Bernie Sanders, an eighty-year-old US senator and the de facto leader of the American left, has thrown his considerable political weight behind a new campaign – ‘Enough Is Enough’ – launched to combat the growing cost of living crisis. in Britain, which was founded in part by Leeds and the RMT.
At a recent rally in Clapham, south London, many of those who had queued around the square were turned away due to lack of space.
The phrase “Enough Is Enough” reflects the fact that people are tired of often working longer hours for low wages, tired of their children having a lower standard of living than they are, and tired of billionaires getting richer and richer while they they stay behind.

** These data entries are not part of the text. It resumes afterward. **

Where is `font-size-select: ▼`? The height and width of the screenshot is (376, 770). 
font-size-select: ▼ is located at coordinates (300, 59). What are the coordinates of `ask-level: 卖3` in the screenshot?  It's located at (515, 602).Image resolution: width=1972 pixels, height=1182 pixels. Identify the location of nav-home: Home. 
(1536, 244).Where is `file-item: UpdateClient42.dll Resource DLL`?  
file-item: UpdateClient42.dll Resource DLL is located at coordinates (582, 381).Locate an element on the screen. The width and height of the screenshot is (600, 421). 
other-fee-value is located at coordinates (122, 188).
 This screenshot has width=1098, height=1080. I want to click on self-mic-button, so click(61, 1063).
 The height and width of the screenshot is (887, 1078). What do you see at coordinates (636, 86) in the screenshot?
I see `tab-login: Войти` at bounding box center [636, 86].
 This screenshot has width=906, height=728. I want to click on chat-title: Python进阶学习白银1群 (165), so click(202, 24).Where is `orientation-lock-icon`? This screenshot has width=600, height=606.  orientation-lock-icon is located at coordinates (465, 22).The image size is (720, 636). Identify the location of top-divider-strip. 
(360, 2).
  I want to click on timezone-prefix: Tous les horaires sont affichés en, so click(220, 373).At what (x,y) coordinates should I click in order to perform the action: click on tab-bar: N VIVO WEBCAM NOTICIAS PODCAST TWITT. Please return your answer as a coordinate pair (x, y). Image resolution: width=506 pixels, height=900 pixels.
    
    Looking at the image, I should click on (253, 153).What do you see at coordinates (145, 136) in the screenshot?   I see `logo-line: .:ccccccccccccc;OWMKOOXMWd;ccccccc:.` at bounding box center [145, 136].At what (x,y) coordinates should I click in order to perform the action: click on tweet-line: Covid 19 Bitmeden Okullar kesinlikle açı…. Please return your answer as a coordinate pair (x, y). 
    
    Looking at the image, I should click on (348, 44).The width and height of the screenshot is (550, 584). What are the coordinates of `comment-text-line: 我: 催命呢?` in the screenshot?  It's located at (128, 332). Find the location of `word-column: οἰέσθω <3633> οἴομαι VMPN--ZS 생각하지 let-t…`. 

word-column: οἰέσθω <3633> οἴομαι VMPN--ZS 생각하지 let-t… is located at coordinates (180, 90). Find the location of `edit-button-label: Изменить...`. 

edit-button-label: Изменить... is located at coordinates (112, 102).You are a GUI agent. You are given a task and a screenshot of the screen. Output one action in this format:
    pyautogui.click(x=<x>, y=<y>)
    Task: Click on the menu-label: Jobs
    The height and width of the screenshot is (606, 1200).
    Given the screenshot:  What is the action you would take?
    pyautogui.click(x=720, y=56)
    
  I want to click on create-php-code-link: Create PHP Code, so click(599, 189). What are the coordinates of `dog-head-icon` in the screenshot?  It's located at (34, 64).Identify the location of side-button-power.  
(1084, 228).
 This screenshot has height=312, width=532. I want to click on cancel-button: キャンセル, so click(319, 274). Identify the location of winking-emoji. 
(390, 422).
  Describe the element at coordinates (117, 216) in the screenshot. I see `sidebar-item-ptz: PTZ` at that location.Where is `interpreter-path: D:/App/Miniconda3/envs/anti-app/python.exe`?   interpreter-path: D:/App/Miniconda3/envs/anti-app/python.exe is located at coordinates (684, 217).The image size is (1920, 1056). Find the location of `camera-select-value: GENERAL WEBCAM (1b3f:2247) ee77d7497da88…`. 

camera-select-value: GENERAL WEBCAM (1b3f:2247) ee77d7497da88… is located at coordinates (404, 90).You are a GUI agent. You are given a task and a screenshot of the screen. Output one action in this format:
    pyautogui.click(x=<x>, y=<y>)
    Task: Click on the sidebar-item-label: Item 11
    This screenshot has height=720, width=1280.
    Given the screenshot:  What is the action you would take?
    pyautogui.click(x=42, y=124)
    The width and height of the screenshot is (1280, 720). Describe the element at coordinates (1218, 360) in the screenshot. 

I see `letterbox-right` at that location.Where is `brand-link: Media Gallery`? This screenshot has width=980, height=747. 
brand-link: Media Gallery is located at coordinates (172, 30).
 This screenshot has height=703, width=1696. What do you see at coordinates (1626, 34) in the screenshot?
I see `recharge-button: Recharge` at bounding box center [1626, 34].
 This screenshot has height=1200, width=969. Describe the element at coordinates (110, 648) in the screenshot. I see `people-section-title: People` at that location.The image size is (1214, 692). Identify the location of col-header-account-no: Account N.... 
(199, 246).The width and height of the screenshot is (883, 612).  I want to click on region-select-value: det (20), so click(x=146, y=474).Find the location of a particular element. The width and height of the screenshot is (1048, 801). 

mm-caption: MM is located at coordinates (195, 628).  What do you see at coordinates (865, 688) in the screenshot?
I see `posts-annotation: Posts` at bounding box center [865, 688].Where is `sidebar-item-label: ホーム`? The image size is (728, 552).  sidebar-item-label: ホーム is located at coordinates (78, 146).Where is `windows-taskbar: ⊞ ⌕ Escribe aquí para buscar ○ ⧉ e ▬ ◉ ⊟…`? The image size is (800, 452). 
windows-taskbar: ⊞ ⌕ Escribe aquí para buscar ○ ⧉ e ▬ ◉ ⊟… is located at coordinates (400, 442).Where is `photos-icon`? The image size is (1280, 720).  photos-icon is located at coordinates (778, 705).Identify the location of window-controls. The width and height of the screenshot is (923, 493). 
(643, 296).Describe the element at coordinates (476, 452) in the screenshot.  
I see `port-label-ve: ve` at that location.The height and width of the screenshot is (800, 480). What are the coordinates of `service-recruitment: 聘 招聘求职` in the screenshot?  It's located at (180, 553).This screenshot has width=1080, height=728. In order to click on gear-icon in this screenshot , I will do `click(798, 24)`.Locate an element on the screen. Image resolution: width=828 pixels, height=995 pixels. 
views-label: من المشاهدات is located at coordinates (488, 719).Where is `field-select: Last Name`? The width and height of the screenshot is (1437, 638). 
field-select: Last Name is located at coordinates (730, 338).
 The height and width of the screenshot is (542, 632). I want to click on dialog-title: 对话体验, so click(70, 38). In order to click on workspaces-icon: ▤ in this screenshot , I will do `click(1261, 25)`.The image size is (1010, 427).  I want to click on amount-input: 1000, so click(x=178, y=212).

Don’t people see an improved standard of living? Why isn’t there more equality, instead of less equality? Why is the standard of living getting worse instead of better? Leeds asks this, Enough Is Enough asks this and sees the world rise up.
At a recent Enough Is Enough rally, Lynch proclaimed: “The working class is back” – but it has long been seen as alien to an America that peddled the myth of social classlessness.
The goal of the “Enough Is Enough” Movement
Labor movements in the US and Britain are significantly weaker than most of their Western counterparts.
In the US, unions had long been sidelined by “red scares” and anti-union laws called “right to work,” but were severely weakened under Ronald Reagan, whose administration, in 1981, fired more than 11,000 strikers air traffic controllers, for other workers to learn “their lesson”. Today, just over one in 10 US workers are unionized.
British trade unionism has not suffered such a total collapse, but the number of organized workers – around a quarter of the workforce – is at half the level of its peak in 1979.
The main goal of the movement is rather to unite the struggles of the labor movement of the USA and Britain.
The barriers
In 2021, 68% of Americans told pollsters they approved of unions, the highest level since 1965, while UK polls showed most working-age Britons support the current wave of strikes. However, this has not translated into union membership for most. Why;

In the US, companies make it very difficult for workers to exercise their constitutional right to form a union. There is massive corporate backlash against workers forming unions in the country (eg Amazon, Starbucks etc).
A second obstacle is that the media is not friendly to unions, which in the media will very rarely discuss the benefits of unions, such as better working conditions, wages, pensions, etc. The media is apparently owned by a handful of big corporations, they don’t talk about class issues, economic issues. All of this contributes to making it more difficult for workers to organize.
The split of the Democratic Party
The union of the labor movement with the political movement will create the necessary progressive pole in the political scene of the USA and the UK, which at this moment, at least in the USA, cannot be expressed by the Democratic Party, despite the efforts of Bernie Sanders. The disappointment of the American left came with the Presidency of Barack Obama in which the representatives of the American left were completely disappointed.

The most likely scenario is that in January 2023, politically, there will be a stronger progressive presence in Parliament than at any other time in modern history. Working class people are becoming more and more alienated from the political process with the result that both the Democratic Party and the Republican Party offer them nothing and of course do not represent them.
The Democratic Party is unlikely to choose them from the political, business and social elite in general that it represents. The split of the Democratic party, through its reduced percentages and the emergence of a new political pole that will include all these disappointed and angry citizens is the most likely scenario.
Bernie Sanders has accomplished the unachievable: to bring together otherwise fragmented and frustrated pockets of discontent into a highly visible and articulate movement, confident in its demands.
If he succeeds in uniting the increasingly dynamic labor movements on both sides of the Atlantic (US and UK), then we would be talking about a contemporary Anglo-Saxon “Gandhi” type politician.